Taysha hopes to submit an investigational new drug application to the U.S. Food and Drug Administration (FDA) later this year, according to a company spokesperson.

And there is another gene therapy in the works: Earlier this month, genetic medicine company Neurogene began recruiting girls ages 4-10 for an open-label, phase 1/2 trial of their own therapy. Participants will be followed for five years after the one-time treatment.

Drug samples:

  • In other Rett news: The results from the phase 3 trial of trofinetide — which earned approval from the FDA for the treatment of Rett syndrome in March — were published in Nature Medicine on 8 June.
  • And yet another Rett drug could be on the horizon: Anavex Life Sciences has finished its phase 2/3 trial of the experimental drug blarcamesine, Rett Syndrome News reported. The trial included 92 girls with the syndrome aged 5-17 years. The company has already completed phase 2 and phase 3 trials of the drug, also called Anavex 2-73, in women with Rett syndrome. Both of those studies showed Anavex 2-73 is safe, eases behavioral challenges and improves quality of life compared with a placebo. The results of the new trial are expected later this year.
  • A new phase 3 trial of the drug arbaclofen for fragile X syndrome is in the works. Allos Pharma met with the FDA earlier this month to discuss the trial’s design, Fragile X News Today reported. The motivation for the trial stems from a re-examination of data from a 2011 phase 3 trial that failed to show improvements in social avoidance among children with the syndrome who received the drug compared with those who took a placebo. Per FDA guidance, Allos Pharma reanalyzed the results and found clinically meaningful improvements in irritability, social responsiveness and social avoidance.
  • The Swiss drug company Roche has discontinued its work on rugonersen, a gene therapy for Angelman syndrome, after disappointing results from a phase 1 clinical trial, reported FAST. Spectrum covered preclinical data on the therapy in August.
  • The U.S. National Institutes of Health (NIH) spends about as much as the pharmaceutical industry does on new drug approvals, according to an analysis published in JAMA Health Forum in April. NIH funding contributed to all but two of 356 drugs approved by the FDA from 2010 to 2019, to the tune of $1.44 billion per drug, on average; industry spending during a similar period amounted to a mean of $1.6 billion per drug, a previous analysis found.
  • The FDA has published a draft of updated recommendations for good clinical practices. The updates “aimed at modernizing the design and conduct of clinical trials, making them more agile without compromising data integrity or participant protections,” according to a 6 June press release. The agency is accepting comments for 60 days.
  • Plus, psychedelic drugs get their own guidance: The FDA issued its first guidelines for clinical trials of drugs such as psilocybin, LSD and MDMA as treatments for psychiatric disorders and other medical conditions.
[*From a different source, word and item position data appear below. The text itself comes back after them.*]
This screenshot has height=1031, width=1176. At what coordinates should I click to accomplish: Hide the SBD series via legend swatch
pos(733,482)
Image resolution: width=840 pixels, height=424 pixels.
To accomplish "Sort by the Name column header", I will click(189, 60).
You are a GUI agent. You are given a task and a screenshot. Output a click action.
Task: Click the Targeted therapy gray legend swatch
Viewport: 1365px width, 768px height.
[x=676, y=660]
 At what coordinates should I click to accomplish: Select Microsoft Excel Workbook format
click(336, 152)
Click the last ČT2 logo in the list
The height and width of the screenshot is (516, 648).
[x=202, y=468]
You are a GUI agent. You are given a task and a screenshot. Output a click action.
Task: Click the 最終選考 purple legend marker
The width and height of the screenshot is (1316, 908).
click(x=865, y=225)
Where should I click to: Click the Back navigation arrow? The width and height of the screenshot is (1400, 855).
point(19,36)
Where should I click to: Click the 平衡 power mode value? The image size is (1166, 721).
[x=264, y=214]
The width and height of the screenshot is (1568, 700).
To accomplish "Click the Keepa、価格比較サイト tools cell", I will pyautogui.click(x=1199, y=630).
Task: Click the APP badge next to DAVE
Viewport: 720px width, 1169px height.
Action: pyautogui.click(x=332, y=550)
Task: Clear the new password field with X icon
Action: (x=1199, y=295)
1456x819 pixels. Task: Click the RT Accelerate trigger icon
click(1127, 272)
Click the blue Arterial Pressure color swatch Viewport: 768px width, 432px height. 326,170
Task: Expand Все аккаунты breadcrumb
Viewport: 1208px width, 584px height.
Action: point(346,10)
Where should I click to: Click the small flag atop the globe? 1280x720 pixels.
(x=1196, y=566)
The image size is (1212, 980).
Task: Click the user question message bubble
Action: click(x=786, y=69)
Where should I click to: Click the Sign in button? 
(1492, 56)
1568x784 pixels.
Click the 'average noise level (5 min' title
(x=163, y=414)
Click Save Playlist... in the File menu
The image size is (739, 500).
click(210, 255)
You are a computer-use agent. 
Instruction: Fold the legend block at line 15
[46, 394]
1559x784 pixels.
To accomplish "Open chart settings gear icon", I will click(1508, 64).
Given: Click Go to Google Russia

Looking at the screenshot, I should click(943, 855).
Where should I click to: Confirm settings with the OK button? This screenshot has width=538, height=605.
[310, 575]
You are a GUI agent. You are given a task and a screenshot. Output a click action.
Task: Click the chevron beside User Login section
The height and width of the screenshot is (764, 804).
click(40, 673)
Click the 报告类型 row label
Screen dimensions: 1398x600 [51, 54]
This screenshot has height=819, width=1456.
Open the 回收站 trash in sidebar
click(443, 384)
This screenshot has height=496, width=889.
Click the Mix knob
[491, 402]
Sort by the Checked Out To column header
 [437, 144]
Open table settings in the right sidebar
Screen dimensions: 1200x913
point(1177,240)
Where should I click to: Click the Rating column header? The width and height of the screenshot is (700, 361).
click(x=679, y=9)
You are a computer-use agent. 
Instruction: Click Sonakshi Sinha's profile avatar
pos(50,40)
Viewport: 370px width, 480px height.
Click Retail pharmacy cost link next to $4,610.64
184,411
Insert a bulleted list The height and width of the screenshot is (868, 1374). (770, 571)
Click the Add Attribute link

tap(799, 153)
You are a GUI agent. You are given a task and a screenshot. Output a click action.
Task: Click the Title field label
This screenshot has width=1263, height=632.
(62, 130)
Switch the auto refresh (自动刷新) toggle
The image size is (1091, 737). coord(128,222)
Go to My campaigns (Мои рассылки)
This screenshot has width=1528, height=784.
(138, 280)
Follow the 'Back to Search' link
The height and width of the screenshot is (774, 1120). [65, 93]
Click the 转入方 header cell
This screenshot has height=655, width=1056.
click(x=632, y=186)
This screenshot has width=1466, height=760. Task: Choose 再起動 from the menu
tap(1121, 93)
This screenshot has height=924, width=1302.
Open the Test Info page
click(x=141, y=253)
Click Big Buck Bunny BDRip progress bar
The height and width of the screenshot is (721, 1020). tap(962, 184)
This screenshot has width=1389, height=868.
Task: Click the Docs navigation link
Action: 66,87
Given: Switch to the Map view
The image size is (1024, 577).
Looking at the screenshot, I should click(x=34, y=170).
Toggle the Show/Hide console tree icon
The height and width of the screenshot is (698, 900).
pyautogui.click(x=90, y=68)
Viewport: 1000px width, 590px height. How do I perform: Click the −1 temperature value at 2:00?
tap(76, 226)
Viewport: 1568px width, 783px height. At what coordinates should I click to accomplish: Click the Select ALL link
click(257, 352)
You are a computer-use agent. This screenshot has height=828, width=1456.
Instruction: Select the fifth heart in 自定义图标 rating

Psychedelics must meet the same effectiveness standards as other drugs, but the psychoactive effects require unique considerations to ensure safety and rigor, according to a 23 June press release.
  • Researchers seeking FDA approval for autism drugs face three main challenges, according to a panel discussion held at a medical conference last year: a dearth of data on the tools that are most sensitive to short-term changes in autism traits; uncertainty about the endpoints the FDA would accept besides irritability; and the lack of validated biomarkers for autism. A summary of the discussion was published in the Journal of Personalized Medicine in April.

That’s all for June! Make sure you subscribe so you can receive this newsletter in your inbox every month.

Corrections

This article has been updated to clarify that the woman who received the Rett gene therapy is in Canada.